Apparently vampires are all the rage for high schoolers and some pre-teens. The Twilight series, written by Stephanie Meyer, is about a group of Washington state teenagers...ordinary except for the fact that they just so happen to be vampires. The main character, Bella, falls for one of them (Edward Cullen), and the first 3 books in Meyer's series are about the ohsovery interesting adventures that follow the Cullen family. Yes, I realize that to say a series about vampires-especially one involving a love story between mortal and immortal-is good might seem strange. The thing about Twilight is that no plot synopsis or book review can truly do it justice. I myself raised my eyebrows and gave a weird look at the person who recommended it, and every time I try to tell someone about it, they give me that same exact look. I get it. Bear with me, though, because I am going to make an attempt here to explain.
The Cullens are indeed vampires, but have "renounced human blood based on moral grounds." Time recently featured an article (linked here) about Meyer's series, and in it I learned some pretty intriguing facts about the author and her characters. Her intended theme is the importance of doing the right thing regardless of what all the other kids are doing, and her books are free of the usuals that tend to plague young adult literature. There is no underage drinking, smoking, sex, etc. Edward and Bella rarely do anything beyond holding hands. Meyer actually shares in the Time article that she resists pressure to include intense sex scenes, because that is so prevalent elsewhere. She says that "you can go anywhere for graphic sex. It's harder to find a romance where they dwell on the hand-holding. I was a late bloomer. When I was 16, holding hands was just--wow."
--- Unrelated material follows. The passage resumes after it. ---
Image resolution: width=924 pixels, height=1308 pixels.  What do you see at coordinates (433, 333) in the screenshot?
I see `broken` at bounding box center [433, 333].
But high school students aren't reading the Twilights because they are clean. They are reading them because of how incredibly well they are written. These stories take an ancient plot concept and give it a very fresh twist. The normal vampirish myths (intolerance for garlic, crucifixes, etc.) are debunked, but there is a pretty odd sensitivity to light that you'll have to discover for yourself. Meyer also does a fantastic job of planting little seeds of information in the first book that become huge branches of the plot in the second and third books.
So there ya go. This may not clear any at all of the confusion surrounding those vampire books, but al the very least now you'll know what the kids are reading!